Quantifying autonomous system IP churn using attack traffic of botnets

Abstract

To connect to the Internet, hosts are assigned an IP address by their network provider by which they exchange data. As such, IP addresses are frequently used as a proxy metric to count the number of hosts on a network, or to quantify particular phenomena such as the size of botnets or the infection statistics of malware. Although a single host is typically linked to a single IP address at a given moment, this relationship is frequently not stable over time due to IP churn. As network operators dynamically assign IP addresses to clients for a specific lease duration, after expiry of this lease a host obtains a new IP address, thereby leading to overestimations of active host counts or malware infections.
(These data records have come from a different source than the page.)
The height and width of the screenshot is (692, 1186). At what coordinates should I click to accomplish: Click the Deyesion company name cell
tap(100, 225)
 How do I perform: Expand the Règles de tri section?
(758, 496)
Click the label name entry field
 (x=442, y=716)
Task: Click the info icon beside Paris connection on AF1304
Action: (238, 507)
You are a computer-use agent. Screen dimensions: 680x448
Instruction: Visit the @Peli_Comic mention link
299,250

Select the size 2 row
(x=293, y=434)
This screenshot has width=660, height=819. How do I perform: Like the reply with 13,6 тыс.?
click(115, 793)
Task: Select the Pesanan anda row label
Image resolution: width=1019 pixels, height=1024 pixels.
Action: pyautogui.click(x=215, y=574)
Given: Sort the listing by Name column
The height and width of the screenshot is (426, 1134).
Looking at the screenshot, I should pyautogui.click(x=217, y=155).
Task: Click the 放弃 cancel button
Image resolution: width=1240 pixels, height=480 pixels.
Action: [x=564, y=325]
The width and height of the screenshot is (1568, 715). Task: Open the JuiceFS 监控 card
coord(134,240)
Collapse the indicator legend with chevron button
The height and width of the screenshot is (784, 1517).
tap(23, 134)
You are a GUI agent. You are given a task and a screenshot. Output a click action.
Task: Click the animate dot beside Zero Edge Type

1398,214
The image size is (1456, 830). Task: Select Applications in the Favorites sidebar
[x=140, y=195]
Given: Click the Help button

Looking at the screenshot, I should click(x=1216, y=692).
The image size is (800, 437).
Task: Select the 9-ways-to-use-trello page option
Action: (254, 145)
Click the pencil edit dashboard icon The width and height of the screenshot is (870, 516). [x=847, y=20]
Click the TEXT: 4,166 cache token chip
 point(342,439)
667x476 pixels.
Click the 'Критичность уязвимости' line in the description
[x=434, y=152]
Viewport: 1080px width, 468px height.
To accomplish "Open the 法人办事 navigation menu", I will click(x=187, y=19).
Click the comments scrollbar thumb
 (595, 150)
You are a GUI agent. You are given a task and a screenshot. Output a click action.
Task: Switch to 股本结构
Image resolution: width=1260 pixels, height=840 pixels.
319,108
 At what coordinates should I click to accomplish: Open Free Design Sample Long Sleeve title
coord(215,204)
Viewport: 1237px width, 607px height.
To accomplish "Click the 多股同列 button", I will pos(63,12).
In this paper, we present a novel method to detect and quantify IP churn in autonomous systems on the Internet by exploiting a weakness in the packet generation algorithm and random number generation of the Mirai IoT malware. These design shortcomings allow us to re-identify the same IoT infection when the host resurfaces on the Internet with a different IP address with very high confidence, and thereby characterize how IP addresses in provider netblocks churn over time. As Mirai is widespread with hundreds of thousands of infected devices worldwide and uses the faulty RNG output to actively scan the Internet, our methods enables worldwide measurements of IP churn to be done efficiently and completely passively.